Dezső Kosztolányi - Ein Held seiner Zeit

Der erste Satz: "Die Hälfte meines Lebens war schon vorbei, als mir an einem windigen Frühlingstag Kornél Esti in den Sinn kam"

"Ich musste lächeln. Und stieg langsam aus." Das ist der letzte Satz des Helden, mit dem er sich vom Leser verabschiedet, der ihn in seinem turbulenten Leben über dreihundert phantastische Seiten begleiten durfte. Und auch ich musste lächeln, als ich das Buch zugeklappt habe, sehr froh darüber, über ein so außergewöhnliches Buch gestolpert zu sein.
Kornél Esti, "Ein Regenbogen in der kalten dunklen Nacht", wie Péter Esterházy ihn im Nachwort bezeichnet, geht mir nicht aus dem Kopf und - er fehlt mir.
Episodenhaft schildert der Autor, zu Beginn in der auktorialen, dann aus der Ich-Perspektive, das Leben des Kornél Esti, von seiner Kindheit bis zum späteren Erwachsenenleben.
Schon als Kind gilt er als aufsässig, stellt die bürgerlichen Normen und Werte in Frage, bis er sich aufmacht zu seiner lebenslangen Reise durch Europa.
Aus dem schüchternen Jüngling, der zum ersten Mal seinen Fuß auf italienischen Boden setzt, wird in den Kaffeehäusern der dreißiger Jahre ein Dichter, der dort auf wunderliche Menschen und skurrile Situationen trifft.

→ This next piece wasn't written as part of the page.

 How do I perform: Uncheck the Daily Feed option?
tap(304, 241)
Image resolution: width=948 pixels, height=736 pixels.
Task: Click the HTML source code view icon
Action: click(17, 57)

So kommt er durch eine unbekannte Tante zu großem Reichtum und von der Auffassung, ein reicher Dichter würde nicht ernstgenommen, getrieben ersinnt er sich Taktiken, das Geld möglichst unauffällig loszuwerden.
Er macht einen Ausflug in die "ehrliche Stadt", in der das Lügen verpöhnt ist. In der ein Bettler ein Schild mit der Aufschrift "Ich bin nicht blind. Die schwarze Brille trage ich nur sommers." trägt.

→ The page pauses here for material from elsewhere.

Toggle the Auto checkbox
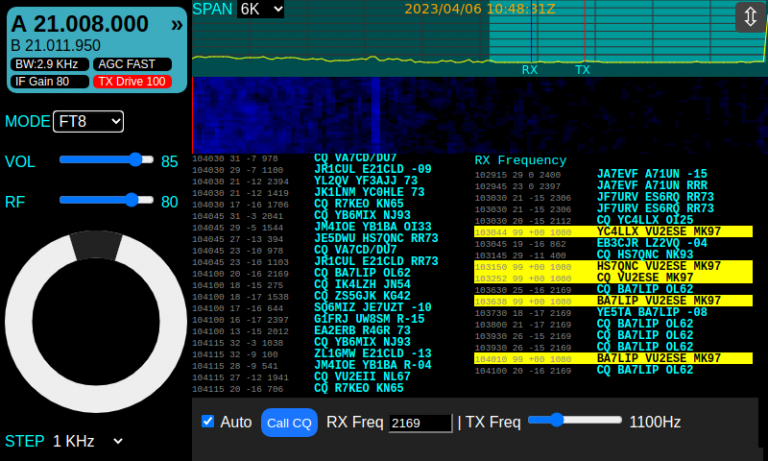The image size is (768, 461). pos(208,422)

Ein Mann, der ihn vor dem Tod des Ertrinkens bewahrt hat, wird von Esti schließlich selbst in den Fluss gestoßen, als dieser ihm ein schlechtes Gedicht vorträgt.

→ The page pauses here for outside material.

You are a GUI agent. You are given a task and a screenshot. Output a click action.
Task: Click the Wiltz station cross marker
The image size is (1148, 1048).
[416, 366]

Das sind nur drei der insgesamt achtzehn Episoden, während derer Esti, nachdenklich und humorvoll, schweigsam und extrovertiert aber immer als einzigartige Persönlichkeit und mit weit geöffneten Augen, seinen Weg durch die Welt geht.

Das Buch lässt sich in einem Zug durchlesen, trotzdem lohnt es sich, den ein oder anderen wunderbar formulierten Satz zweimal zu lesen und sich Zeit zu lassen für Kornél Estis Gedankenwelt.
Bestimmt einer der besten ungarischen Autoren, von denen ich gelesen habe.